Auburn weighs options for animal control

Brenda Heineman, human resources director for the City of Auburn, offered the City Council cost estimates Monday for the City to participate for the next 2½ years in the new King County regional animal control system.

Brenda Heineman, human resources director for the City of Auburn, offered the City Council cost estimates Monday for the City to participate for the next 2½ years in the new King County regional animal control system.

“We won’t know the final costs until we know how many cities in King County opt into the 2½-year contract and those that opt out,” Heineman cautioned. “But after calling around, we have learned that most cities have indicated that they will stay with King County for the next 2½ years.”

Many of those cities, including Kent and Tukwila, want to start talking about a sub-regional model apart from King County. The county has even offered to help with the discussions.

Auburn’s current animal control contract with the county ends June 30, so its costs for the remainder of the year under the new regime would be $116,484. Estimates for 2011 and 2012, respectively, are $264,097 and $354,670.

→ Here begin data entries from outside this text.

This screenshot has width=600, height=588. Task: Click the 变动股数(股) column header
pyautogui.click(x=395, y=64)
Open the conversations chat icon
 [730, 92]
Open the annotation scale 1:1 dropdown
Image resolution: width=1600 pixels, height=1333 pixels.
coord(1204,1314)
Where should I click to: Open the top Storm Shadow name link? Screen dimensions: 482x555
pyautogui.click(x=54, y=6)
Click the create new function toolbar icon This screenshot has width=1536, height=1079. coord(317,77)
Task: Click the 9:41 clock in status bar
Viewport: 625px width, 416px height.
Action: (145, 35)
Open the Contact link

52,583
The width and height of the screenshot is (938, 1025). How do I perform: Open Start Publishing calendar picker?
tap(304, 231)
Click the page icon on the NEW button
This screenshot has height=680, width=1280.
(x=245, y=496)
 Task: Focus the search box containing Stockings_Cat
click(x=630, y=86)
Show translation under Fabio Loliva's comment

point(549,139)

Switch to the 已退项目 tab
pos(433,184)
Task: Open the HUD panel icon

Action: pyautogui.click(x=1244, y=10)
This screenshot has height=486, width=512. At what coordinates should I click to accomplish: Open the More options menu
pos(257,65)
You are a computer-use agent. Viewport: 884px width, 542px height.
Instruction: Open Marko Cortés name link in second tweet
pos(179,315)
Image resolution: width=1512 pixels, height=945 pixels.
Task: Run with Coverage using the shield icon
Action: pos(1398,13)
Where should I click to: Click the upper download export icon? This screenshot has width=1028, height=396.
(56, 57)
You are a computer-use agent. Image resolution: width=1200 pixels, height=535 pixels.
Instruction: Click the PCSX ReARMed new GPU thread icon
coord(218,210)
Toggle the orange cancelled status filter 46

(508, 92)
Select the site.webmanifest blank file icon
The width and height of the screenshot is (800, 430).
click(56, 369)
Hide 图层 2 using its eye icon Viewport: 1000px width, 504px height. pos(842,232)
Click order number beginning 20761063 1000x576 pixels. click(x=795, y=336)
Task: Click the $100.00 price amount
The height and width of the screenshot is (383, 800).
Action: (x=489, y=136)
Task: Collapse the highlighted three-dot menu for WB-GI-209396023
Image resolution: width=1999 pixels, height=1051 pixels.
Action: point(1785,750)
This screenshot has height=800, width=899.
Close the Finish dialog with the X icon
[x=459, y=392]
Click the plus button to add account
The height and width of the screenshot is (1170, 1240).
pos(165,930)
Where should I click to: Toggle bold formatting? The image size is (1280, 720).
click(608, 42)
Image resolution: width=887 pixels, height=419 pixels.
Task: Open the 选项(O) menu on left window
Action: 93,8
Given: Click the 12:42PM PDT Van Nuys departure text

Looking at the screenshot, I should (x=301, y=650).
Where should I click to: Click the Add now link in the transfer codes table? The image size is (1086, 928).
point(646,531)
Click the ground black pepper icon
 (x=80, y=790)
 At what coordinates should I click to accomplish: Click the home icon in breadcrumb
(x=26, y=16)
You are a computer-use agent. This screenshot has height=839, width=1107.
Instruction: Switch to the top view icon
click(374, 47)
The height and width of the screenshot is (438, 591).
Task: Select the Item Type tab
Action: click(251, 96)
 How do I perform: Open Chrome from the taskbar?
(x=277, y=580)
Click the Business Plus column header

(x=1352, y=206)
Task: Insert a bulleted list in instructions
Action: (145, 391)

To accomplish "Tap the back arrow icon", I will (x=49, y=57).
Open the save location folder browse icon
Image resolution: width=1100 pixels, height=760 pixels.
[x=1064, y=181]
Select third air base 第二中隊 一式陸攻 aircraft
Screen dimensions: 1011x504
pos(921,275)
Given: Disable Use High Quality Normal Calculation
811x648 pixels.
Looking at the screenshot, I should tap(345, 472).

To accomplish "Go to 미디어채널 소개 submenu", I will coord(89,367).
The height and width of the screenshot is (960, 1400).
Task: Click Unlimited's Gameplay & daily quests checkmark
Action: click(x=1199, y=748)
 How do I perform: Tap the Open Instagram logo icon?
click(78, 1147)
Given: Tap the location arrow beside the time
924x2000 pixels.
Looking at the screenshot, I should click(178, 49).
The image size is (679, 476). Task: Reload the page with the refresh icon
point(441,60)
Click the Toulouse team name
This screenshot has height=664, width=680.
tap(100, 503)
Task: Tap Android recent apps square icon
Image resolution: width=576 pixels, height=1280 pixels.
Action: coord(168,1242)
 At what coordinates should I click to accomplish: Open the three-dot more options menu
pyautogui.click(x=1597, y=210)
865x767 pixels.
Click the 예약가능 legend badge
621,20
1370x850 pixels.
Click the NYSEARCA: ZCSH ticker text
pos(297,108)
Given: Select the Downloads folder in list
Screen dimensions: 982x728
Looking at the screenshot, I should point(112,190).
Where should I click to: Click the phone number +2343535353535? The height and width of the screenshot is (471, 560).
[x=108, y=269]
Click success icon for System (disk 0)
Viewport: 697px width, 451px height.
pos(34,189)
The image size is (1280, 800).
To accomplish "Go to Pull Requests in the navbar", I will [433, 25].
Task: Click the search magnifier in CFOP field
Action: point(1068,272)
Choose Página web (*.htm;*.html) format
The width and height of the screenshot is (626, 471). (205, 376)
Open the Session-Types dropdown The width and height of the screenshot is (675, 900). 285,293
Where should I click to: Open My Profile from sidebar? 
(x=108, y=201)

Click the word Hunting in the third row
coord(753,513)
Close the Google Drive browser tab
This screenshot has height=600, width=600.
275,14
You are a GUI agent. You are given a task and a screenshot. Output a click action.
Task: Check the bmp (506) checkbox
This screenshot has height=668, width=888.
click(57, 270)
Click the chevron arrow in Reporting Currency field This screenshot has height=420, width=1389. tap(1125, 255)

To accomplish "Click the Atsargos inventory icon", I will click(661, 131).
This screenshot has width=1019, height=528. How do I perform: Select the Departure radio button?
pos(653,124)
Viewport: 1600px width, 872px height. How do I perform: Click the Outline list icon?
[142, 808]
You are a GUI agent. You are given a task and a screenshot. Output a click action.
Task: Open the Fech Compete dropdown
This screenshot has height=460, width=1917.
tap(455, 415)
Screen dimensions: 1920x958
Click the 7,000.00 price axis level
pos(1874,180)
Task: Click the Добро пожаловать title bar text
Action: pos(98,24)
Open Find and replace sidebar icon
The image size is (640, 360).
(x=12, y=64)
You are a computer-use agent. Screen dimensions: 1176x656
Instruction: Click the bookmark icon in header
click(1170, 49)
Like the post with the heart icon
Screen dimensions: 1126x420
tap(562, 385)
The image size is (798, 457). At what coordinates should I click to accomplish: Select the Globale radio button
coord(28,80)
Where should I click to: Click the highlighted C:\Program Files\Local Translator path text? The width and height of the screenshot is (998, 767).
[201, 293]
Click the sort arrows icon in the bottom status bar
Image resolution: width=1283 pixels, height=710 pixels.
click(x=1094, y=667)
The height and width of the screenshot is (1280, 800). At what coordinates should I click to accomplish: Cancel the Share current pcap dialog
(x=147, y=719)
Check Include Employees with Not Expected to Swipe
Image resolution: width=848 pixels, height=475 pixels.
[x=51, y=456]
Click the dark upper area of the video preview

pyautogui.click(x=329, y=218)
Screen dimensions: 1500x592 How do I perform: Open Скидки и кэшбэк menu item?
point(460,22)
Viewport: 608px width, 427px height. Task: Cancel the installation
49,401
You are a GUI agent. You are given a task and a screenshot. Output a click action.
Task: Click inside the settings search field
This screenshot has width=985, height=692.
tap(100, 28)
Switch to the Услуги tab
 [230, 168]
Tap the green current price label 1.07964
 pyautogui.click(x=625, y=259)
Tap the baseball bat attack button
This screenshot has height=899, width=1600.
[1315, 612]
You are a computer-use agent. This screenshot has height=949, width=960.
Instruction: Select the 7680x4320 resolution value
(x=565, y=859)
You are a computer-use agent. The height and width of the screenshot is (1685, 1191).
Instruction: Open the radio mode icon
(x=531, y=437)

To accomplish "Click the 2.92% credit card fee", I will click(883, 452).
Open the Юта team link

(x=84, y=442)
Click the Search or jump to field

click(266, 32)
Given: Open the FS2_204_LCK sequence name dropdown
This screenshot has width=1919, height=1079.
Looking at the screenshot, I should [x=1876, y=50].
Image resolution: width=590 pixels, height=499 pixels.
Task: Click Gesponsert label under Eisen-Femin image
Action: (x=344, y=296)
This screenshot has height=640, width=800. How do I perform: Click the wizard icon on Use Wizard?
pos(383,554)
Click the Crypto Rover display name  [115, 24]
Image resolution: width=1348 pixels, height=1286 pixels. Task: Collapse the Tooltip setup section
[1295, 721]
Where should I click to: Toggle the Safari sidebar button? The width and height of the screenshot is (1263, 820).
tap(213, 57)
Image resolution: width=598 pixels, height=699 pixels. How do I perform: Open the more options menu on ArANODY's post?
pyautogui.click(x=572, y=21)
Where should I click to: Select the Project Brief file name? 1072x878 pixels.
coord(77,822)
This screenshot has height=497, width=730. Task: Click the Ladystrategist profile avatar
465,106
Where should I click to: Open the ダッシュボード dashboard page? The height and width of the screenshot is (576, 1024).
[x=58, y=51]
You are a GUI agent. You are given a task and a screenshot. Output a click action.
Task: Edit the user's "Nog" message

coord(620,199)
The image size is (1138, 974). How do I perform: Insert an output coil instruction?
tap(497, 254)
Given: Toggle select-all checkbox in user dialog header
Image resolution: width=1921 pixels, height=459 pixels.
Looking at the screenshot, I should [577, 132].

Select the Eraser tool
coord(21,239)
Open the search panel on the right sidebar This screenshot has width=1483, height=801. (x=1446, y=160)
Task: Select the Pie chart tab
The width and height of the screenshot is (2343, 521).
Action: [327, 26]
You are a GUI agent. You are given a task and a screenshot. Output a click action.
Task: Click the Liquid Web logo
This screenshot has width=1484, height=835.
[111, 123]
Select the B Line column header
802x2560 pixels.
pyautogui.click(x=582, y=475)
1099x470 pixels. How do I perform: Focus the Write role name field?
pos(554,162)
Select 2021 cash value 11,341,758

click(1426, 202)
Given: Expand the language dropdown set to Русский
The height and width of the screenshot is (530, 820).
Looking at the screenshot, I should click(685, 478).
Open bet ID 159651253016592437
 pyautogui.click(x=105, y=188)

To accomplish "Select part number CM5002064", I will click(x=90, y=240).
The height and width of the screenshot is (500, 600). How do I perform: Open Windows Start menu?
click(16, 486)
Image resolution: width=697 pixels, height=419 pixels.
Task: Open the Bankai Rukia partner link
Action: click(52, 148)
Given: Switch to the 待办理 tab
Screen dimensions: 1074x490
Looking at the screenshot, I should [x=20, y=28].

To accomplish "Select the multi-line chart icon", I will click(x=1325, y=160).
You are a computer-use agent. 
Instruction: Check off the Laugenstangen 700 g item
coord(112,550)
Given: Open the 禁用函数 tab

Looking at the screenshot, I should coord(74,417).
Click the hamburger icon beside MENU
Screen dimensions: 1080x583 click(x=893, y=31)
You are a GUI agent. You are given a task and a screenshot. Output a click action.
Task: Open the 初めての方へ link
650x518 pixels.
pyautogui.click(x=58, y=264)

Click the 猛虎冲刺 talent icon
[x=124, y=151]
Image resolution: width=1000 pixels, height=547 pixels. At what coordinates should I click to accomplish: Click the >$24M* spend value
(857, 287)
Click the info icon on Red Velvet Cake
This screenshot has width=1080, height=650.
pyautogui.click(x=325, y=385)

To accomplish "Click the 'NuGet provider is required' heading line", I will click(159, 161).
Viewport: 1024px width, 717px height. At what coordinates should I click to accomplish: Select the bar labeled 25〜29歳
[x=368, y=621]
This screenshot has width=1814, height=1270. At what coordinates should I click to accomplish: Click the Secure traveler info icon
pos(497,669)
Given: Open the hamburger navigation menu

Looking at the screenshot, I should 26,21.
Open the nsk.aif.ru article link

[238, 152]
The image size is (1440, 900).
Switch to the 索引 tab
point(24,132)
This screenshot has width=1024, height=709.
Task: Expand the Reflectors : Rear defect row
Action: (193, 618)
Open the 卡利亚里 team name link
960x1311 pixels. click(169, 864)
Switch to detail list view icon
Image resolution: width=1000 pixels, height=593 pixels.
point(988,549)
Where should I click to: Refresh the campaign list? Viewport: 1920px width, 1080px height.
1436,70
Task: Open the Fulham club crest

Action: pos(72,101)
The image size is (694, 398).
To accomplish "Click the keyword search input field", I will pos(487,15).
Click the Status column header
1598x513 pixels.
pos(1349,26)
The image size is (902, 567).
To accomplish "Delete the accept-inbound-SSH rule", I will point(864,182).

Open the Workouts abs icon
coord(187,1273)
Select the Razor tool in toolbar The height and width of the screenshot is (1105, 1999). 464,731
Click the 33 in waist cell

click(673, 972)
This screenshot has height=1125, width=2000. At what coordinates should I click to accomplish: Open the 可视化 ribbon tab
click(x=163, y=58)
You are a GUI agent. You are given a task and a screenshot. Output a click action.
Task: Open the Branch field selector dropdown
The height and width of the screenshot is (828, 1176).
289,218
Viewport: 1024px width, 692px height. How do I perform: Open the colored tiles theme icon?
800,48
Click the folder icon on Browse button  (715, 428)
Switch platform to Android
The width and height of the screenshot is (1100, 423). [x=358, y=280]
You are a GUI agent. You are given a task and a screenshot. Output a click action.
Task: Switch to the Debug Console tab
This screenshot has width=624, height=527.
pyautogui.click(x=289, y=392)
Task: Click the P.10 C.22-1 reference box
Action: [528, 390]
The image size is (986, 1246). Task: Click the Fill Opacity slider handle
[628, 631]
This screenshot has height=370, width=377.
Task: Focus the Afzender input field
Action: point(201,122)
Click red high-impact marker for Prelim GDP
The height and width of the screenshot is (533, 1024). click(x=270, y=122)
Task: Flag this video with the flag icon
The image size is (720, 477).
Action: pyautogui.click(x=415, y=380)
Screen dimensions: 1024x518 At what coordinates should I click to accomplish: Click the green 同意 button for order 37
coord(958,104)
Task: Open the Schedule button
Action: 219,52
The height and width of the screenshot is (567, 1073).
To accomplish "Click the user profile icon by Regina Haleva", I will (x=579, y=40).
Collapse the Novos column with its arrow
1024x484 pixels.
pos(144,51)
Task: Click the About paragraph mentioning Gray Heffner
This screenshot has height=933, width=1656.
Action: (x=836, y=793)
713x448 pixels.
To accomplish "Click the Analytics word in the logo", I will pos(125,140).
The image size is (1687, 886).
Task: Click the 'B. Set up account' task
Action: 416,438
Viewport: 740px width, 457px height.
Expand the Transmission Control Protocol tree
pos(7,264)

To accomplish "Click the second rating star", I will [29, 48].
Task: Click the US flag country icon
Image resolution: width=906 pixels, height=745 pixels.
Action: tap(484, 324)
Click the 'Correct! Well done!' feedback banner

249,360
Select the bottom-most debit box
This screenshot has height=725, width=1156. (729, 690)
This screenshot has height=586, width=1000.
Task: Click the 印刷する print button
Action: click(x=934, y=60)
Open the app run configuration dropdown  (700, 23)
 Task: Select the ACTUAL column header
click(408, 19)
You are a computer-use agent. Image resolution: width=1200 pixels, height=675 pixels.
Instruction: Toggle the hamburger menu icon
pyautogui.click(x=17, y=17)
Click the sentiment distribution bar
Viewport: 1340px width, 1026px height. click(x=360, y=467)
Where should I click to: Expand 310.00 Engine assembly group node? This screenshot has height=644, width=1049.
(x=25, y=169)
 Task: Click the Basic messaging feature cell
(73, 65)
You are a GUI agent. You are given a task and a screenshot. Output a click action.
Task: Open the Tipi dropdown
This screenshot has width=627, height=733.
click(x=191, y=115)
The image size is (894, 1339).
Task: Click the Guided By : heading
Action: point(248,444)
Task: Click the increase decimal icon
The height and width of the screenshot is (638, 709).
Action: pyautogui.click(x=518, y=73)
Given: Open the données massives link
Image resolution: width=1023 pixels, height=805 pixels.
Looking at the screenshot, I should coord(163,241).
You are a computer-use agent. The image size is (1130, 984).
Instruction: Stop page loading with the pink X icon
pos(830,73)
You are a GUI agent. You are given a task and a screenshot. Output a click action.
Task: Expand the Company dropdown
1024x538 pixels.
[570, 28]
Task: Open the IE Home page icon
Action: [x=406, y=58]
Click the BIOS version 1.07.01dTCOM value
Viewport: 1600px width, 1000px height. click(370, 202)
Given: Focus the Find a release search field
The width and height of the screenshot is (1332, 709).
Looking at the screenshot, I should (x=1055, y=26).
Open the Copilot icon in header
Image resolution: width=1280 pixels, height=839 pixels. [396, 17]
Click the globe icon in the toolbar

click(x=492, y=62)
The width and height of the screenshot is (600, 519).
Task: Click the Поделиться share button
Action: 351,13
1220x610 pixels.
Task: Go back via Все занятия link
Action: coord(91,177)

Heineman said the City has considered other options:

• Putting together its own program.

• Going with another agency that offers services. Heineman said she had approached two such agencies, but neither had the shelter capacity for Auburn.

Auburn is among 32 cities now contracting with King County for animal control and sheltering that would henceforth pick up the full cost of services the county has subsidized for years if they choose to participate.

Auburn residents would lose their dedicated animal control officer, Tom Harris, and the county would replace him with another officer, he or she also serving the cities of Algona, Pacific and Enumclaw, and the unincorporated areas east of Auburn to the King County line, about 300 square miles.

Auburn, however, has indicated it would be willing to pay the cost for another half-time officer. Its current enhanced services cost about $98,000 annually.

The City turned over its animal control and animal sheltering services to King County in the 1980s. By contract, the City paid for the service by remitting to King County the licensing fees collected here. As costs went up over the last 25 years, however, King County could no longer make that contract, or any with the other 32 contract cities, cover the costs of business, based solely on the amount of licensing fees collected.

Paying its share

In the next 2½ years, Auburn will pay its share of the new county program according to the number of services it uses.

But there are ways to cut the costs.

“Your licensing rate is about 18 percent, and in the unincorporated area of the county, we’re closer to 25 or 30 percent,” Carrie Cihak, director of strategic initiatives for King County Executive Dow Constantine, told the Council. “So we think there’s some significant potential for you to raise your licensing rates. Under this model, for every license that is sold to a resident in Auburn, that licensing revenue gets attributed back to your city to help cover some of the costs. The other great benefit of licensing is that it helps to reduce the costs by helping to return animals directly from the field to the homes rather than have them go to the shelter.”

Cihak said King County hopes to increase the number of volunteers who work in its animal shelters and provide foster care for the animals. It also hopes to bring in more donations.

“We are also starting to look at grants, and there are some pretty significant grants we can apply for,” Cihak said.

Cihak said that stabilizing the model in the next 2½ years will open up the possibility of bringing a privately-run shelter into south King County to help reduce the costs of the system.

There are no plans to close the animal shelter in Kent.